Pengaruh UUD 1945 terhadap kelembagaan pemerintahan di Indonesia dapat juga dilihat
dengan terbitnya UU No. 17/2003 tentang Keuangan Negara. UU ini merupakan suatu
upaya menghilangkan penyimpangan dalam pengelolaan keuangan negara dan
mewujudkan sistem pengelolaan fiskal yang berkesinambungan (sustainable) sesuai
dengan aturan pokok yang telah ditetapkan dalam Undang-Undang Dasar 1945.

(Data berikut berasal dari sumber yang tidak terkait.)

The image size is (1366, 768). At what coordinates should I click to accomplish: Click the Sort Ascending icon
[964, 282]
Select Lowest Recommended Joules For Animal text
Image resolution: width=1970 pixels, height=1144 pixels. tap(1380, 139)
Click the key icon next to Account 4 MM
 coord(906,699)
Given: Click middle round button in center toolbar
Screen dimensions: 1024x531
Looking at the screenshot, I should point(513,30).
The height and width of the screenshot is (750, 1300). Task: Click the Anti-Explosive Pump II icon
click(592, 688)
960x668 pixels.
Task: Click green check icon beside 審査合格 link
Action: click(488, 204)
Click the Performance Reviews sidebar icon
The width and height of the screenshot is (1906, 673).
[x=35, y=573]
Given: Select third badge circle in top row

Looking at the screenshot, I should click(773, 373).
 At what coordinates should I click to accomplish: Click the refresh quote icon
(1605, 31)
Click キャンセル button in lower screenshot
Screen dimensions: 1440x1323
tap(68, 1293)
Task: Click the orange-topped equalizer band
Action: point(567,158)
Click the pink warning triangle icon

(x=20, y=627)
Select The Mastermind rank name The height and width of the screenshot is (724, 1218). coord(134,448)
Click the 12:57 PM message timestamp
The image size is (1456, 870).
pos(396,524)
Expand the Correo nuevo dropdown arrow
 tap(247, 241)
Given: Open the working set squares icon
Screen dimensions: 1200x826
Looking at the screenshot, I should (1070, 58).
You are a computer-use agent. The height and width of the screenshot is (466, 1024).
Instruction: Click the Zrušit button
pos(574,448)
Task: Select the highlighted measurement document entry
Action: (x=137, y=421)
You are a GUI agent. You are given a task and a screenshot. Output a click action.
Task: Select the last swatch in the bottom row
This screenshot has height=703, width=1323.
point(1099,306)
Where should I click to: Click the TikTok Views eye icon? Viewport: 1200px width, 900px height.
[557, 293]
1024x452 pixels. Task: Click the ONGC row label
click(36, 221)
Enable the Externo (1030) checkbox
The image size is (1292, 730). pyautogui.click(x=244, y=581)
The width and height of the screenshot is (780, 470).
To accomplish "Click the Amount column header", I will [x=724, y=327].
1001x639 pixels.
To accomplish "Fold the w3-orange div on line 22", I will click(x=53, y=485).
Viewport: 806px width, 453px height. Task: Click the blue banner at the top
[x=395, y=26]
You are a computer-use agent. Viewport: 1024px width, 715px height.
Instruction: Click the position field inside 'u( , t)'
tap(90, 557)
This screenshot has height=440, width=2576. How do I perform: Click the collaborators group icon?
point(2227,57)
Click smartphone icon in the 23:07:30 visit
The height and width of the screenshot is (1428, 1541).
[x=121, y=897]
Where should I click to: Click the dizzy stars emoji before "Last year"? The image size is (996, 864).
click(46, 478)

Dalam UU No. 17/2003, Pemerintah berupaya telah melakukan inovasi dalam
penyelenggaraan keuangan negara, yaitu diterapkannya sistem penyusunan anggaran
tahunan yang dilaksanakan sesuai dengan Kerangka Pengeluaran Jangka Menengah
(Medium Term Expenditure Framework). Penerapan KPJM/MTEF ini bertujuan untuk
menghindari peluang terjadinya duplikasi, penumpukan, dan penyimpangan anggaran serta
mengakomodir perkembangan dinamis dalam penyelenggaraan pemerintahan.
8
Pemerintah Indonesia banyak melakukan inovasi perencanaan dalam upaya untuk
menerapkan good governance. Dalam sistem penganggaran, selain penerapan
KPJM/MTEF, pemerintah juga mulai menerapkan penganggaran berbasis kinerja
(performance based budgeting). Dalam sistem kepegawaiannya, Pemerintah pada saat ini
sedang melakukan reformasi birokrasi di seluruh jajarannya, dengan melakukan
restrukturisasi organisasi, sistem promosi, dan sistem insentif (salah satunya adalah adanya
remunerasi). Komitmen pemerintah dalam pelaksanaan reformasi birokrasi semakin
dipertegas dengan diterbitkannya Peraturan Presiden No. 5/2010 tentang Rencana
Pembangunan Jangka Menengah Nasional (RPJMN) 2010–2014 yang menetapkan 11
prioritas nasional, di mana reformasi birokrasi dan tata kelola ditempatkan pada prioritas
pertama.
Mengubah suatu sistem pemerintahan dan segala sumber daya di dalamnya bukanlah
suatu hal yang mudah dan sederhana. Melihat pengalaman yang ada, banyak masyarakat
yang skeptis dengan upaya-upaya perbaikan yang dilakukan oleh pemerintah. Namun
dengan adanya inovasi-inovasi yang dilakukan oleh pemerintah ini, kita harus mulai
merubah pandangan negatif tersebut dan menghargai upaya-upaya yang dilakukan
Pemerintah untuk mewujudkan sistem pemerintahan sesuai dengan yang diharapkan
masyarakat sekaligus menjawab tantangan/kritik terhadap model pemerintahan tradisional.